[Source data]
################

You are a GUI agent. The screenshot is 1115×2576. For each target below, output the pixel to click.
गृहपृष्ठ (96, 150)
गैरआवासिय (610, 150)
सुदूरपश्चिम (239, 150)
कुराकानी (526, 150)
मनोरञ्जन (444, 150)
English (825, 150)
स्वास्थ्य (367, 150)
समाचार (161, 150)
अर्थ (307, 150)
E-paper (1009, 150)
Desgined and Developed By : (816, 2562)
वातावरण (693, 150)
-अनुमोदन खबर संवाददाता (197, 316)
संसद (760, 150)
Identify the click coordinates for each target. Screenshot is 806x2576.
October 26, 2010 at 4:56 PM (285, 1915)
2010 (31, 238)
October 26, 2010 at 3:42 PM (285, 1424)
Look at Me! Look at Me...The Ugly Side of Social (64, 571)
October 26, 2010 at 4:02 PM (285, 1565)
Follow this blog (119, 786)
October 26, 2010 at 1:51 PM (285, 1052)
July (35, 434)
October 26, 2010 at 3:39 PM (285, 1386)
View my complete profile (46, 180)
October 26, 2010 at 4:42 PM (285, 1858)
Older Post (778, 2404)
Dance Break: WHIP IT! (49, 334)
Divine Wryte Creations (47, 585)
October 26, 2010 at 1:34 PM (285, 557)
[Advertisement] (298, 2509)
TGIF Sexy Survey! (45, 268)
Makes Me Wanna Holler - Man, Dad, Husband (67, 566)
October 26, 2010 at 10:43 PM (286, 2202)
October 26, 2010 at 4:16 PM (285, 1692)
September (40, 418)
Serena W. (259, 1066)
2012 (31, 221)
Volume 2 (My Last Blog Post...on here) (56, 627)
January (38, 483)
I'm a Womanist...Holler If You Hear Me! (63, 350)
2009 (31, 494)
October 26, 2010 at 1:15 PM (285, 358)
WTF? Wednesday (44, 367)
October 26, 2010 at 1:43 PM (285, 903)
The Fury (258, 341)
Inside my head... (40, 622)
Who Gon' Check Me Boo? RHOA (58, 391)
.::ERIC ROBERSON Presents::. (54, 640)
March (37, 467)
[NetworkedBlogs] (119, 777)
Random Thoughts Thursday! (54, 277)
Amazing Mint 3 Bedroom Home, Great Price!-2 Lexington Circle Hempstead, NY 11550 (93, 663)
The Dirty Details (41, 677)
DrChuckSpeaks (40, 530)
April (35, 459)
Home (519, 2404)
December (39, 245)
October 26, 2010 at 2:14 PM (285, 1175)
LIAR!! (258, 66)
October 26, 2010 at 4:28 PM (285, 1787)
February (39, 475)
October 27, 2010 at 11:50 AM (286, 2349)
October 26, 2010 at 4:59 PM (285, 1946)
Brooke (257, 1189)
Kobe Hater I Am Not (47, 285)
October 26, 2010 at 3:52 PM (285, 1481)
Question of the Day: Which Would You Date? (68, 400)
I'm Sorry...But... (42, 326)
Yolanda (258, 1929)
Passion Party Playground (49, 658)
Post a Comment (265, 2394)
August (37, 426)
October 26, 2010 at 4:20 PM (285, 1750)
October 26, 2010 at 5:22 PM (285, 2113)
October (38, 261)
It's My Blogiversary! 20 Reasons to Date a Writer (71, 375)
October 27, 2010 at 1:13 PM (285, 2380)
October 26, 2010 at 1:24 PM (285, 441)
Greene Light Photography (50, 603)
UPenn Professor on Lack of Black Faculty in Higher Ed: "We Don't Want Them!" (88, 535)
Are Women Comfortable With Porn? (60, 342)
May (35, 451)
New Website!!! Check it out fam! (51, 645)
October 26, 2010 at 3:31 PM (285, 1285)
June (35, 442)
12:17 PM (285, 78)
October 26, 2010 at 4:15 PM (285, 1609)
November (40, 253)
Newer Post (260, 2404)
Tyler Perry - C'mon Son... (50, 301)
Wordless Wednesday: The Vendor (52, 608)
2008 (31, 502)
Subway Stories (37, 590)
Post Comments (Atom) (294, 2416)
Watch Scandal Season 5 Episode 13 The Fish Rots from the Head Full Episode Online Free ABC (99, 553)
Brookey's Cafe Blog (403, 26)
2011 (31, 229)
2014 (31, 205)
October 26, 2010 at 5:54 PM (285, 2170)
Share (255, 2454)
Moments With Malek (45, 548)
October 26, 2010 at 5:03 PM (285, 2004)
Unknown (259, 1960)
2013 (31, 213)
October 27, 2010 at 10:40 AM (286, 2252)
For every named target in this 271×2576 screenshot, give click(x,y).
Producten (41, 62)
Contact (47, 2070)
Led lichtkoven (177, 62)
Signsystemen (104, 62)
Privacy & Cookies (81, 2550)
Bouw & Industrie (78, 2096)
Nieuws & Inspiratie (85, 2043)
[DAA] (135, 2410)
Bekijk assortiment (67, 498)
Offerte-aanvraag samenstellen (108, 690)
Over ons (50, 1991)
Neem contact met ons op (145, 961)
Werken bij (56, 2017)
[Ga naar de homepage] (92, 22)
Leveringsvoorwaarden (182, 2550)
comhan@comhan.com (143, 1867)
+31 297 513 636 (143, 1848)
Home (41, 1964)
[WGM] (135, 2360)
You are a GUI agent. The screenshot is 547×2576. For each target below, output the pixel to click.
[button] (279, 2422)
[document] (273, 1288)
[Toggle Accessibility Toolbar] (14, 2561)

################

- [Exercise description]
Taking the entries above, write out exactly each line from the one holding "View my complete profile (46, 180)" to the one holding "October 26, 2010 at 10:43 PM (286, 2202)", both included, and stop there.

- [Written solution]
View my complete profile (46, 180)
October 26, 2010 at 4:42 PM (285, 1858)
Older Post (778, 2404)
Dance Break: WHIP IT! (49, 334)
Divine Wryte Creations (47, 585)
October 26, 2010 at 1:34 PM (285, 557)
[Advertisement] (298, 2509)
TGIF Sexy Survey! (45, 268)
Makes Me Wanna Holler - Man, Dad, Husband (67, 566)
October 26, 2010 at 10:43 PM (286, 2202)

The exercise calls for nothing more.